### [CONSIGNE]
Répondez aux questions suivantes à partir de l'extrait sur le coût du changement pour l'IA :
(a) Quelle troisième variable le verdict introduit-il pour les investisseurs ?
(b) Dans le scénario A, de combien augmentent les coûts d'entraînement des modèles de pointe ?
(c) Quelle société de gestion collective a déjà des ébauches de tarifs ?
── EXTRAIT
L'équation de l'investissement : Évaluer le coût du changement
Pour les investisseurs qui ont vu l'IA comme une simple équation de puissance de calcul plus talent, ce verdict introduit une troisième variable : la libération des droits. Trois voies d'avenir se dessinent.
Scénario A – L'effondrement du statu quo. OpenAI fait appel, perd, et la CJUE confirme d'ici 2027 ou 2028. Tout modèle d'IA opérant dans l'UE devra licencier ses données d'entraînement ou faire face à des injonctions. Les sociétés de gestion collective déploient des tarifs pour l'IA générative – la GEMA a déjà des ébauches. Les coûts d'entraînement augmentent de 10 à 20 % pour les modèles de pointe, et les acteurs plus modestes ne peuvent pas gérer l'avalanche des paiements de droits. Le marché se consolide autour de géants disposant de données sous licence comme Google ou OpenAI après un règlement. Les exigences de gouvernance des données de la loi européenne sur l'IA deviennent soudainement très contraignantes : « Connaissez vos sources ou payez le prix. »
────
── DONNÉES FOURNIES
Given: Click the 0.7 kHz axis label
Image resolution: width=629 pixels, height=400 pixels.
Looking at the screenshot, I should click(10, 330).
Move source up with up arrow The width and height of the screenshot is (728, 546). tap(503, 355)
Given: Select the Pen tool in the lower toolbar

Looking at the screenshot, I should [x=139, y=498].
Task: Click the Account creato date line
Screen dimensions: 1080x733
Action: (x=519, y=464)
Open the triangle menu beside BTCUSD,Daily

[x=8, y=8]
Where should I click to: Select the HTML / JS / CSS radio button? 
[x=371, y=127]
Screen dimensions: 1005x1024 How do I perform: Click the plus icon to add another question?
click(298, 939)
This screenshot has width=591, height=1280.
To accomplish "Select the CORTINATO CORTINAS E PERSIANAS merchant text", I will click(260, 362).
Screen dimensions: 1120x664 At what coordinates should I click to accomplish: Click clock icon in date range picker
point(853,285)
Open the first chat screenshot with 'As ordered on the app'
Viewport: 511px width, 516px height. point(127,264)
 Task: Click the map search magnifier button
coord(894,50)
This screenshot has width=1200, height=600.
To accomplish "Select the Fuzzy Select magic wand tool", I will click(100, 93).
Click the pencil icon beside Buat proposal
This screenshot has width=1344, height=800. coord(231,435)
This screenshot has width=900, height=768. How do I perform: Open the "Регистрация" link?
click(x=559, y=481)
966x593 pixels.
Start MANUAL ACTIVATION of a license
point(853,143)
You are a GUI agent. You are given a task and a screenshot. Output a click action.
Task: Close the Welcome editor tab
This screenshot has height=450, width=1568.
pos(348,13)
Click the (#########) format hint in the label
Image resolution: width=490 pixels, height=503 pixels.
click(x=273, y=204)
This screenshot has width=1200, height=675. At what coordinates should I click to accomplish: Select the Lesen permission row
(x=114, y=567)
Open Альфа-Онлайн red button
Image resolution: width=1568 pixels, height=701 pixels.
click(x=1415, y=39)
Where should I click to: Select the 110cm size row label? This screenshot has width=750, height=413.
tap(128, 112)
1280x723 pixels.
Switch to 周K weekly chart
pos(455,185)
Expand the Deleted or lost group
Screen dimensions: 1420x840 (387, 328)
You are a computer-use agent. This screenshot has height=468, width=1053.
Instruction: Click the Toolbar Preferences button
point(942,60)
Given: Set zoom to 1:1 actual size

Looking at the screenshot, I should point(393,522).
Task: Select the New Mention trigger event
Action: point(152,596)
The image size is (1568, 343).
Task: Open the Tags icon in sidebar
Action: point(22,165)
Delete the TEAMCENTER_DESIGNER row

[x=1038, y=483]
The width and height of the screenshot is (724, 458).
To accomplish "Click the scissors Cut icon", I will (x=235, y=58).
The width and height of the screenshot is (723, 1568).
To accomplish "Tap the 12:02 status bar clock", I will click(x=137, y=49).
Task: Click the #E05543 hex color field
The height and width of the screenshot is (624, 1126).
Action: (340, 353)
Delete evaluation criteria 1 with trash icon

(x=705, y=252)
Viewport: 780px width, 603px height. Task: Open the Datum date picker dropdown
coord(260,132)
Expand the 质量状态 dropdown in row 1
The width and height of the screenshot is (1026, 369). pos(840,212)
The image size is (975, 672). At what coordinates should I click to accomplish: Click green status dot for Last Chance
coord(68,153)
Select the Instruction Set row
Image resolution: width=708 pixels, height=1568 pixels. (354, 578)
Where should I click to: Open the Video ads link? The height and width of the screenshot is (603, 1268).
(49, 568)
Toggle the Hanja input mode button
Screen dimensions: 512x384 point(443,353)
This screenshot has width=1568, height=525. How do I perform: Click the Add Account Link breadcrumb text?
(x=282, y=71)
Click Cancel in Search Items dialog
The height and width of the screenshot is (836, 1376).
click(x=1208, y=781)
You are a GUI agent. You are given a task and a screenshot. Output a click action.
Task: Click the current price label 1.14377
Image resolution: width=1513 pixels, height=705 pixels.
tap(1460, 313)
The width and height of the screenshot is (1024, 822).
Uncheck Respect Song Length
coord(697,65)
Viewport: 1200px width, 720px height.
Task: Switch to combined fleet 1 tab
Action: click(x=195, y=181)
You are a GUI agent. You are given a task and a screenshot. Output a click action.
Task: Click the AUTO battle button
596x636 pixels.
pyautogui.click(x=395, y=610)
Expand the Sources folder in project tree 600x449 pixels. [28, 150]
────
### [CORRIGÉ]
(a) La libération des droits.
(b) De 10 à 20 %.
(c) La GEMA.